Koreas fire shells in disputed waters
Exchange follows easing of tensions
SEOUL, South Korea - South Korean marines returned fire yesterday after North Korea launched artillery shells into waters near the disputed maritime line that separates the two rivals, South Korean defense officials said.
The three North Korean shells fired near the Northern Limit Line in the Yellow Sea prompted the South to fire three shells back, Defense Ministry spokesman Kim Min Seok said. Another ministry official, who refused to be named because of office policy, said North Korea fired more rounds later in the day and South Korea responded.
Both sides’ shells landed in the water, and there were no reports of casualties.

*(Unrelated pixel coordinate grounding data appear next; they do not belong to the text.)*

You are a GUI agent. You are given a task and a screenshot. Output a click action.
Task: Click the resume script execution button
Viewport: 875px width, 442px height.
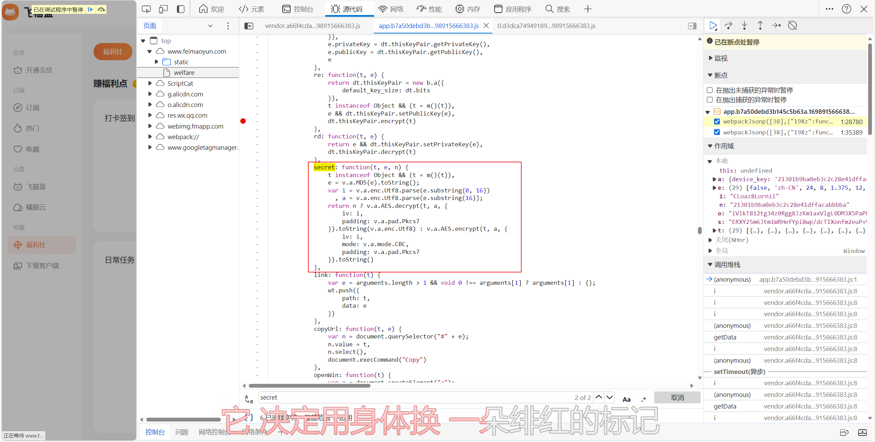(713, 26)
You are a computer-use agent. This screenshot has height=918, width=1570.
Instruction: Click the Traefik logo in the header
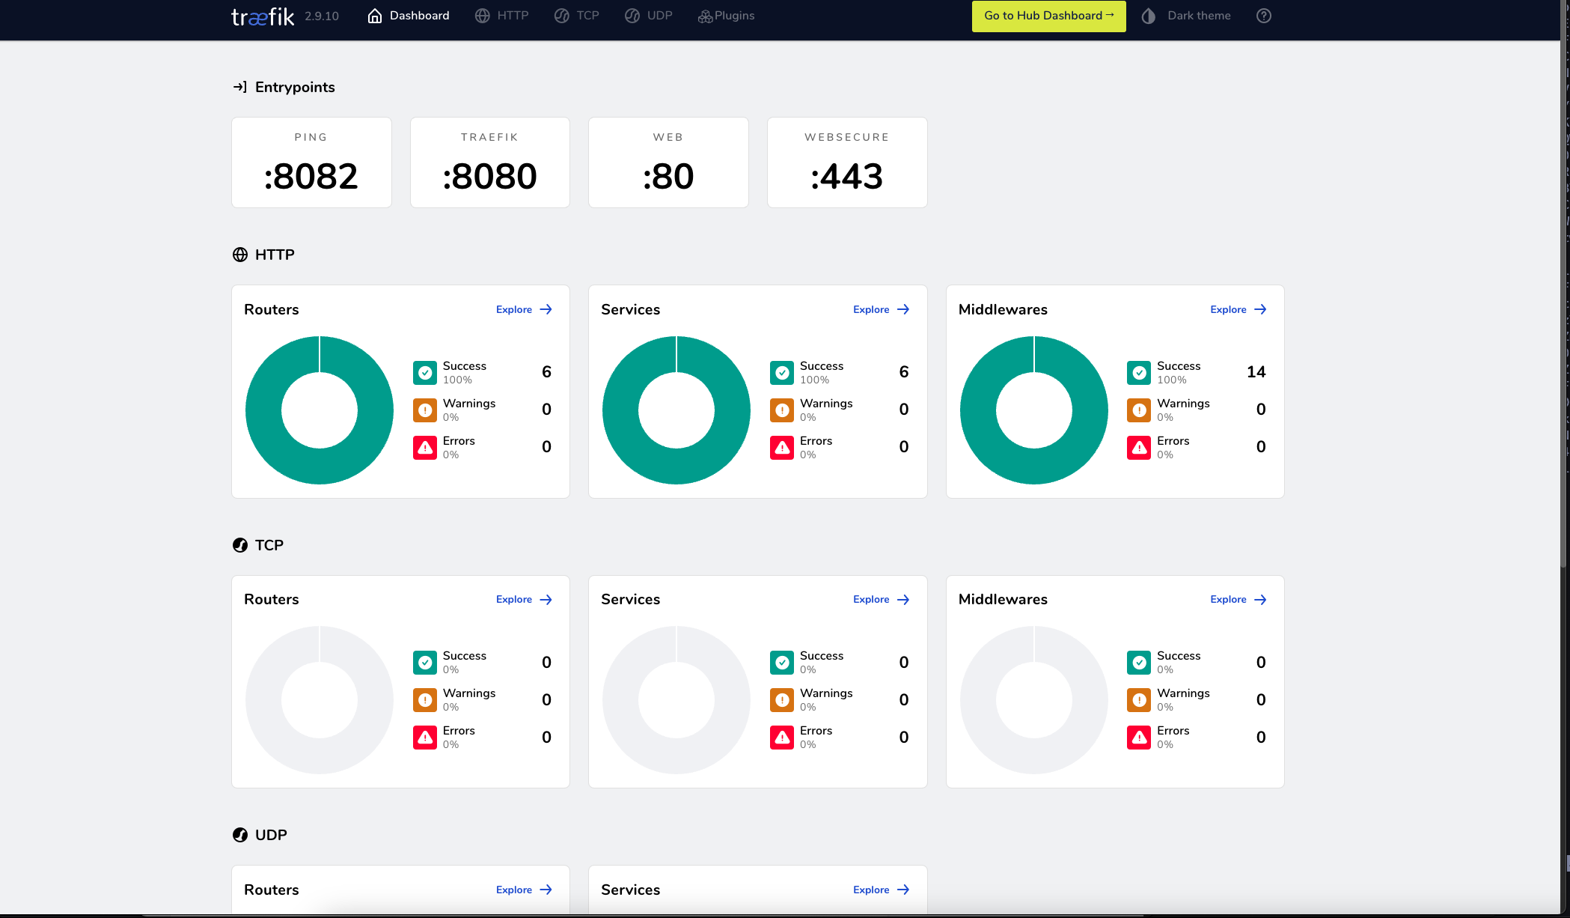pyautogui.click(x=262, y=16)
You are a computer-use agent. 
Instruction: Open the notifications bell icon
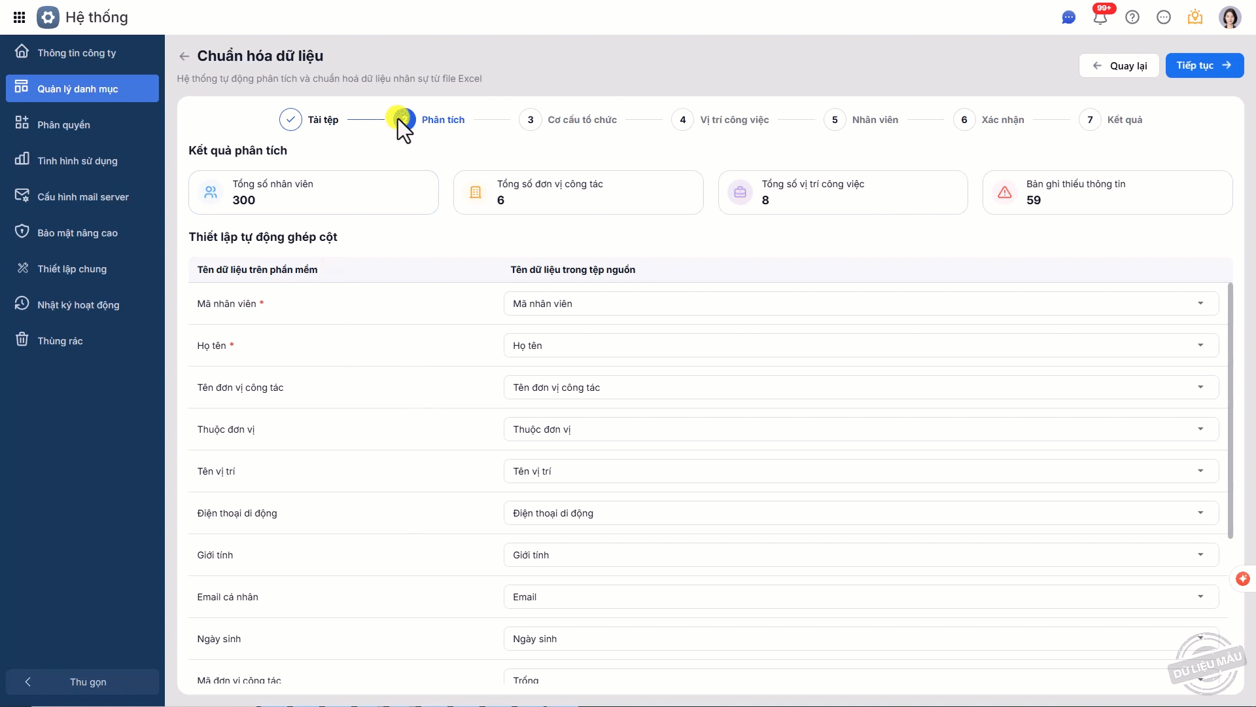[x=1100, y=18]
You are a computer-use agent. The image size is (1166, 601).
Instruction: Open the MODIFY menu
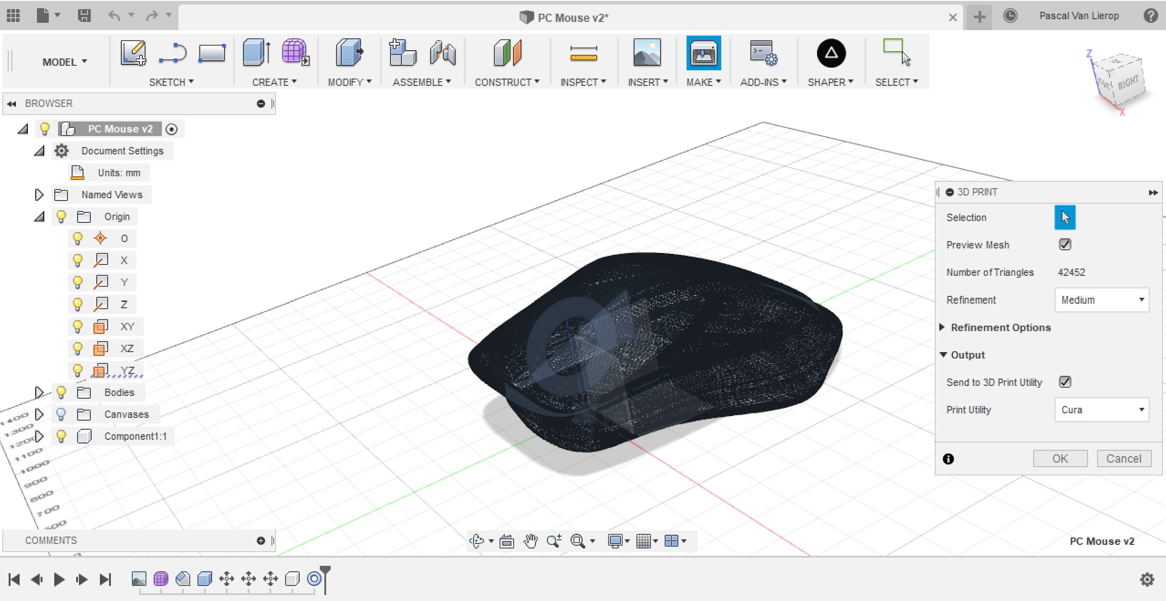tap(349, 82)
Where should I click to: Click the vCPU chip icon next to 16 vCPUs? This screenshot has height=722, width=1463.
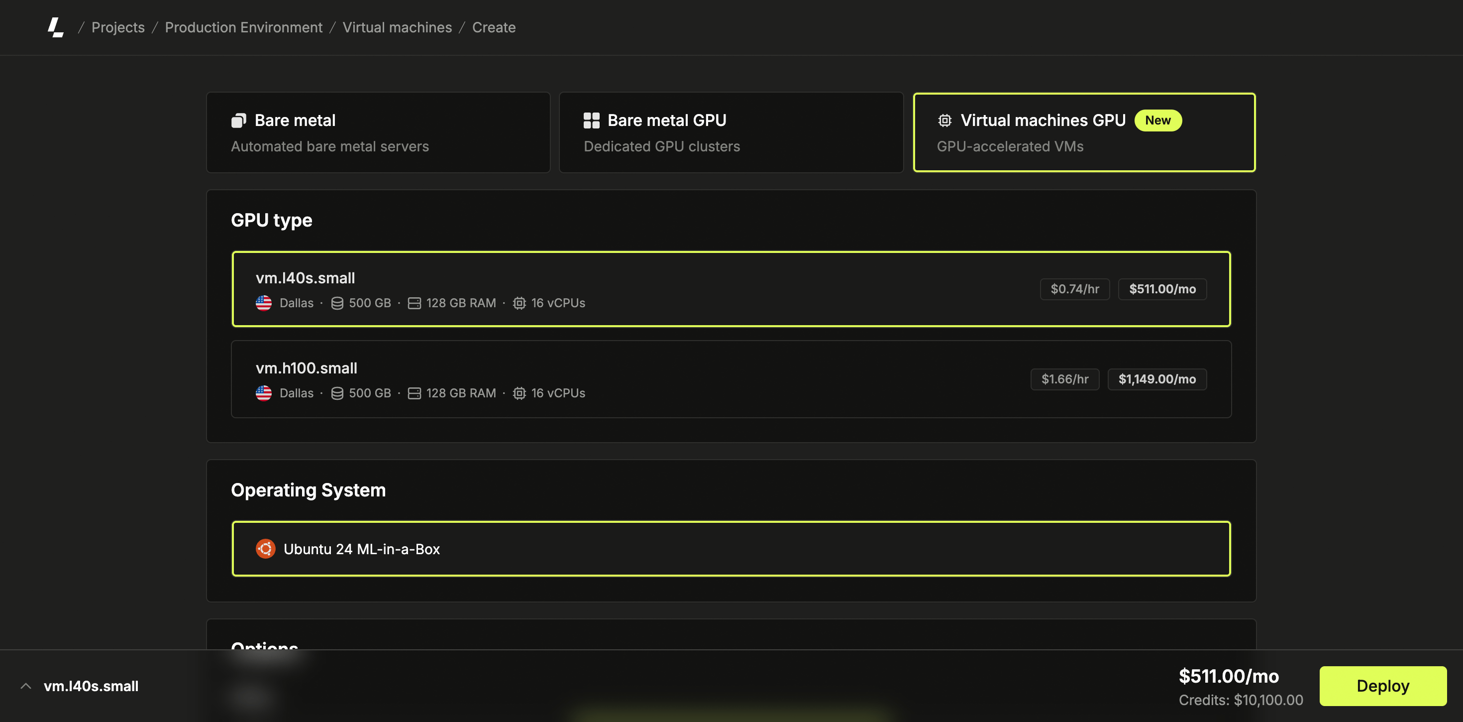(519, 302)
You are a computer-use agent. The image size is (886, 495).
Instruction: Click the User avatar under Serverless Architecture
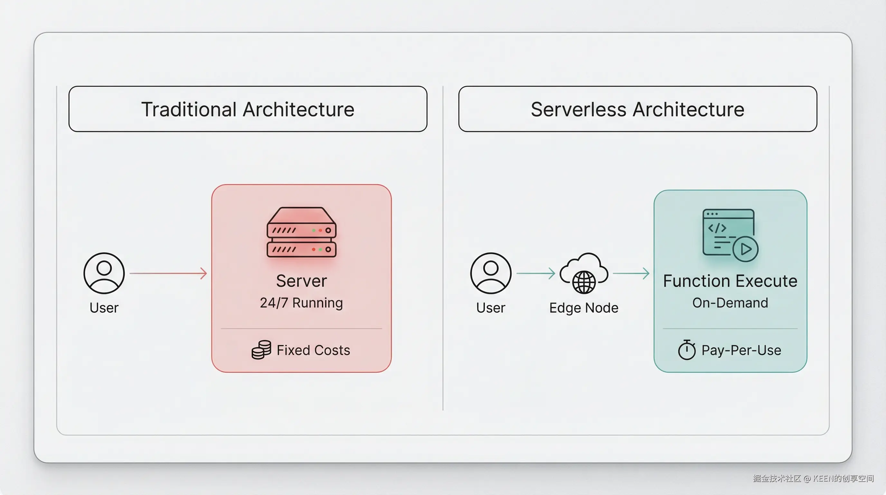[490, 274]
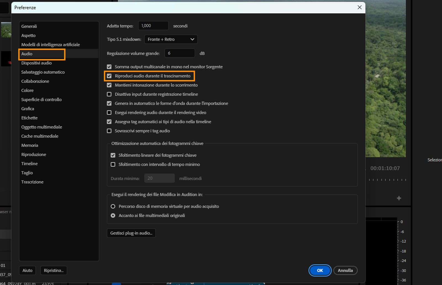
Task: Toggle 'Sovrascrivi sempre i tag audio'
Action: [109, 131]
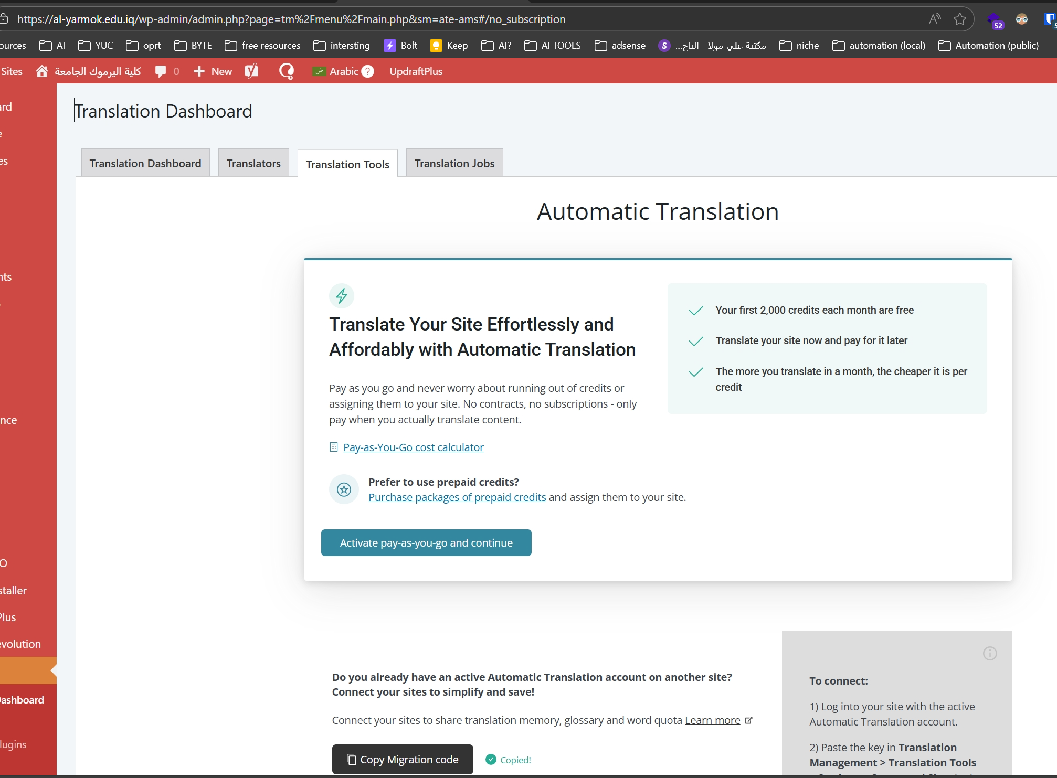Click the browser address bar URL
1057x778 pixels.
(291, 19)
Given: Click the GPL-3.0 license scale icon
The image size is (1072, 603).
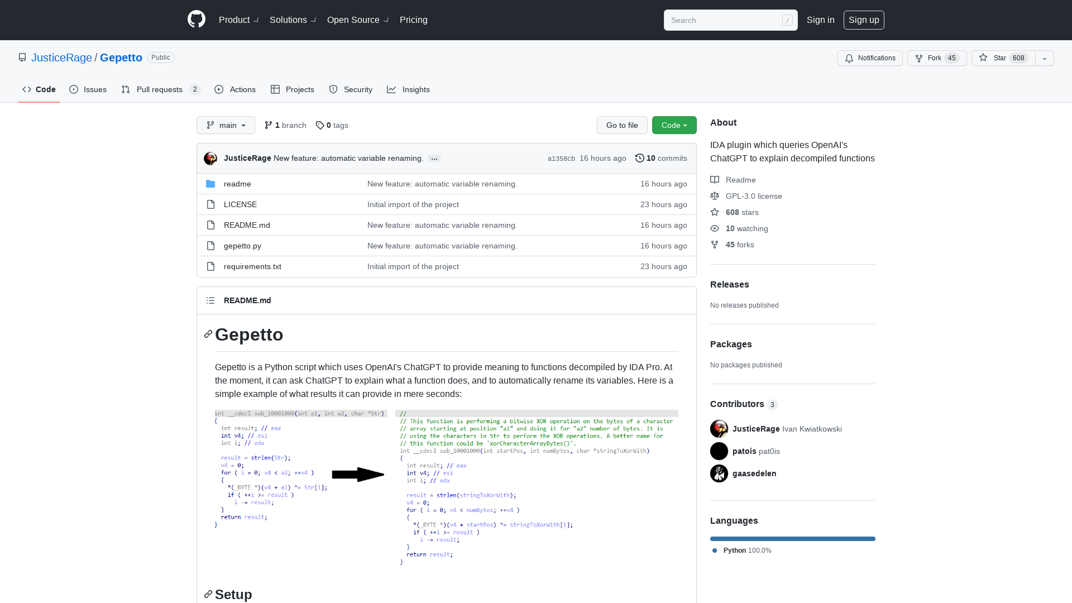Looking at the screenshot, I should point(715,196).
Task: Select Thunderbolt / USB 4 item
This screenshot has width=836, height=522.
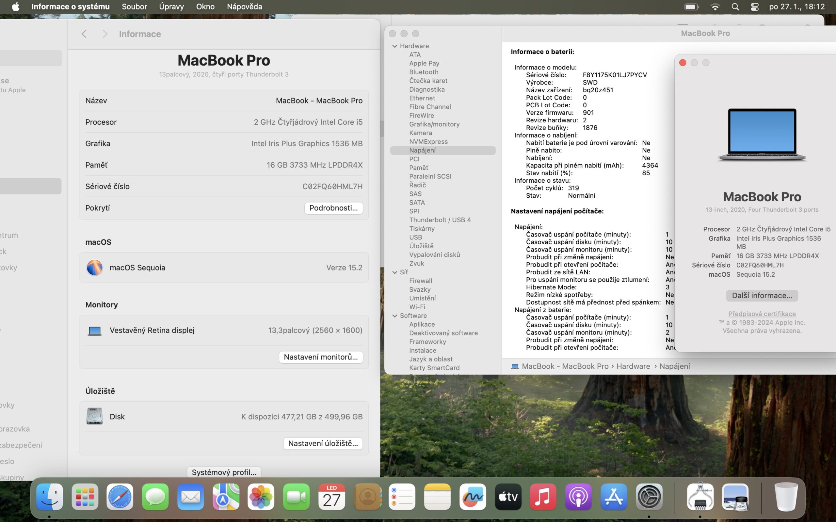Action: (x=440, y=220)
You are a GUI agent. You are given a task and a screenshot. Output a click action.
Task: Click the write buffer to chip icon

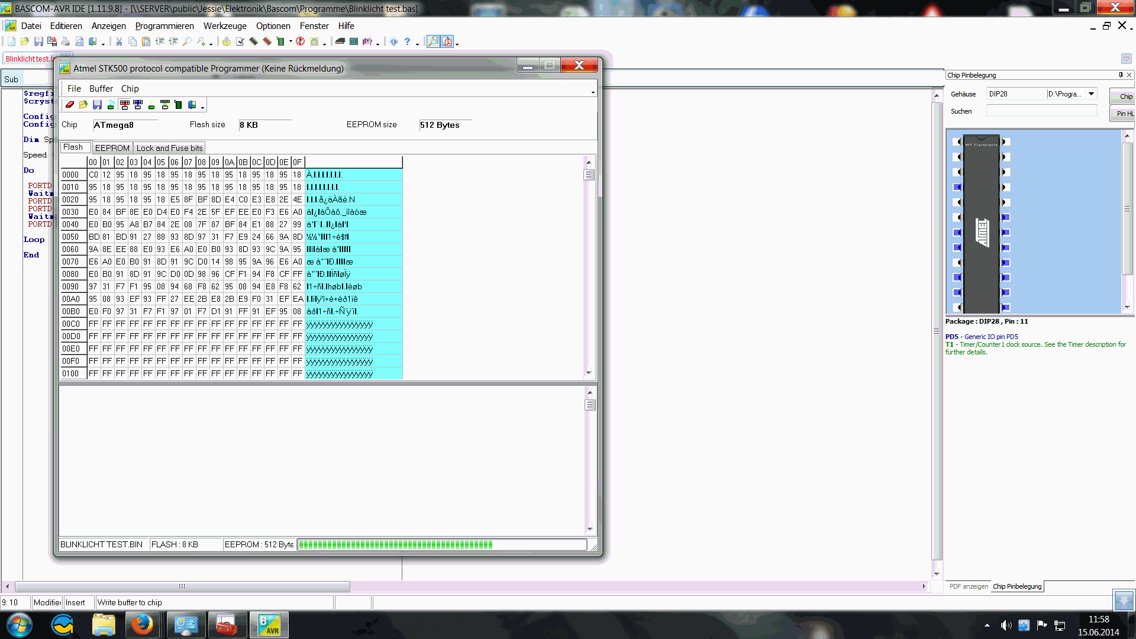click(x=125, y=105)
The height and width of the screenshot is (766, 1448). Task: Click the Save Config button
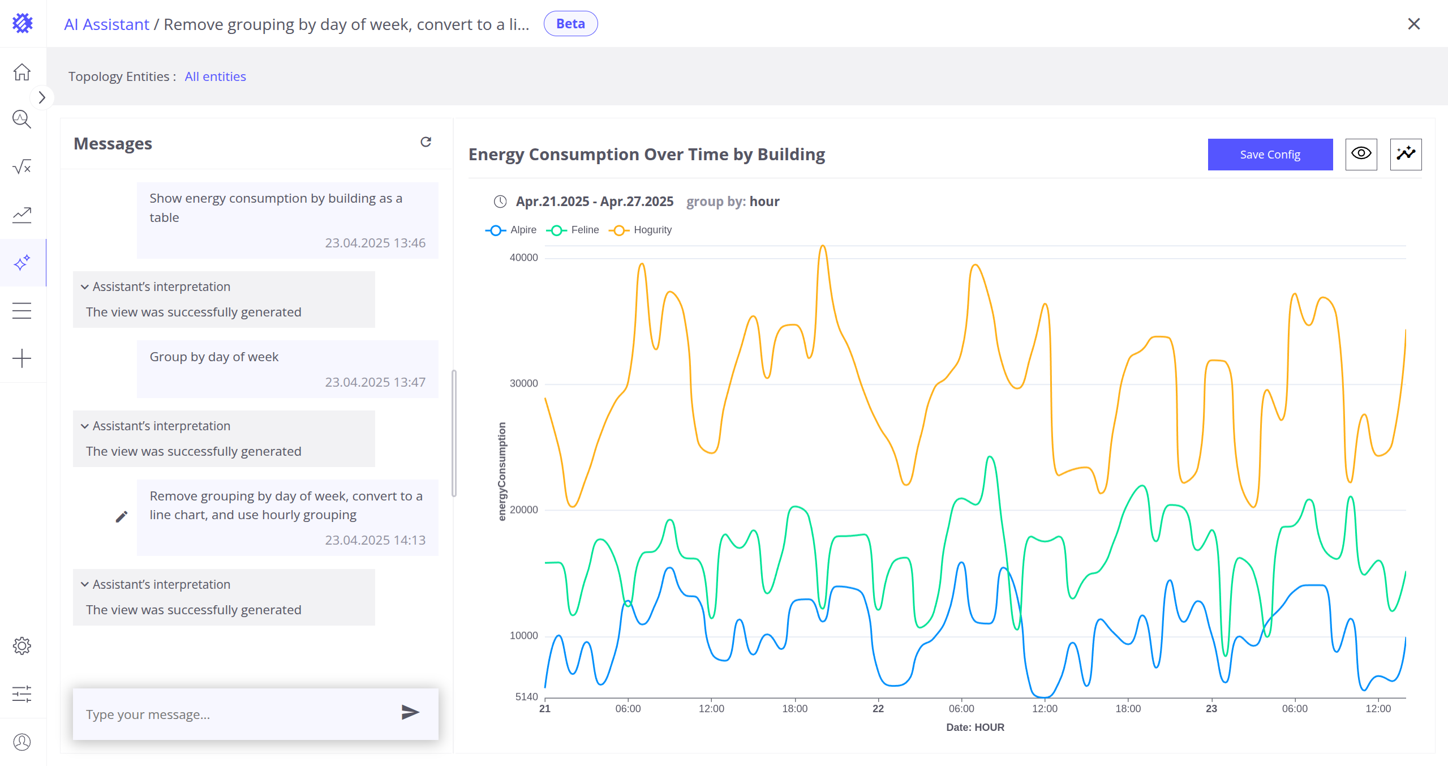1270,155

South Korean forces have been on high alert in the area since a North Korean artillery attack killed four people in November on South Korea’s Yeonpyeong island. Yesterday’s artillery exchange, which happened in hazy weather, was near that island.
The firing follows a recent easing of animosity between the Koreas and could be a warning about joint US-South Korean military drills set for next week.
Last month, a senior North Korean diplomat met with US officials in New York to negotiate ways to restart long-stalled international talks aimed at persuading the North to abandon its nuclear weapons aspirations. The meeting came after the Koreas’ nuclear envoys held cordial talks during a regional security forum in Indonesia.
Yesterday, State Department spokeswoman Victoria Nuland urged North Korea to take steps to allow the six-nation disarmament talks to resume.
“This incident is now over, and we now need to move back to the main business at hand, which is for North Korea to show us, to show South Korea, and to show other partners that it’s truly committed to the kind of goals we have together in terms of denuclearization,’’ Nuland told a news conference in Washington.
The South Korean official who spoke on condition of anonymity said South Korean forces stepped up monitoring of the North after yesterday’s artillery exchange. South Korean marines on Yeonpyeong returned fire after North Korea fired from one of its front-line islands, the official said.
The North’s shelling took place unexpectedly, the official said, and neither side was conducting firing drills at the time. The South Korean military has yet to determine the motive behind the North’s shelling, the official said.
Violence often erupts in the contested slice of sea.
Boats routinely jostle for position during crab-catching season, and three deadly naval clashes since 1999 have taken a few dozen lives.